Parameter	Lewis Theory	Random Walk	% Difference
θ1/e (Degrees)	9.605	9.654	0.52%
Computation Time (ms)	1850	320	82.7%

. The difference between the random walk method and the Lewis distribution is 0.52%. The random walk method accounts for small-angle scattering events leading to marginally broader core broadening.

(2)

Computational efficiency:

The computational efficiency of the random walk method was benchmarked against the traditional Lewis theory. All simulations were performed on AMD Ryzen-7 (4700 U) 2.00 GHz (8 CPUs) with Radeon(^TM) Graphics and 8GB memory to ensure reproducibility. The time to compute 15,000 Legendre terms, including the integration of transport coefficients (G_l), was recorded.
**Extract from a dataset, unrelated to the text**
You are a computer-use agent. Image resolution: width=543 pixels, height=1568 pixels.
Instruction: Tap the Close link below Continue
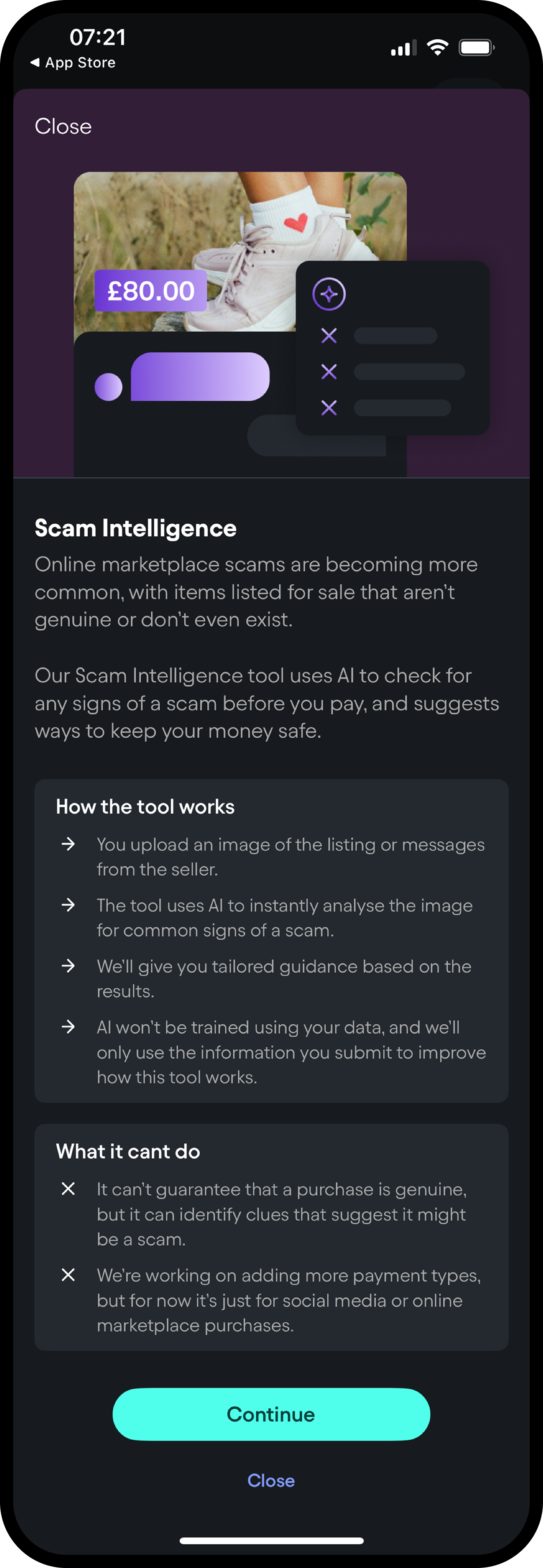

Similarly, the time to compute 3000 Legendre terms, along with the overhead for Poisson sampling, was measured. Each calculation was repeated 10 times, and the median time is recorded to minimize the impact of system noise. The results demonstrate an 80% reduction in computation time for the random walk method while maintaining comparable accuracy to the Lewis theory.

5. Conclusions

A robust numerical algorithm for calculation multiple scattering angular distributions is developed. Goudsmit–Saunderson and Lewis theories of multiple scattering are implemented in this algorithm. Elastic and inelastic differential cross-sections which are used to calculate multiple scattering angular distributions are generated through partial wave analysis code ELSEPA [28] and interpolation of these differential cross-sections is performed in our algorithm. The robustness of the algorithm allows the generation of a large number of Legendre expansion coefficients up to the order of 20,000, rapidly and accurately. Furthermore, using the random walk method, a new formula for calculating the multiple scattering angular distribution of charged particles was derived, which is more intuitive and mathematically simpler. The formula can lead to the Lewis theory of multiple scattering angular distribution, thus providing an easier-to-understand framework to unify both GS and Lewis theory. This new method is faster to calculate at a small step length, providing much greater calculation efficiency.

Another assumption made by previous theories is that each scattering is azimuthally symmetric, which is not valid, but it is not a problem as long as the atoms in the medium are isotropically oriented (amorphous assumption), which cancels out the azimuthal dependence. Apparently, this assumption is not valid in materials such as crystals. The random walk method has the potential to include azimuthal dependence in multiple scattering. The random walk framework inherently supports an azimuthal angle-dependent DCS for crystalline materials by generalizing the scattering kernel to spherical harmonics ${\mathrm{Y}}_{l,m}\left(\theta ,\varphi \right)$. For example, in a cubic crystal, a DCS would depend on $\left(\theta ,\varphi \right)$, and transport coefficients G_l would include sums over m. The algorithm’s existing Gauss–Legendre quadrature can be extended to 2D angular grids, and directional scattering probabilities can be sampled using crystal symmetry-adapted basis functions.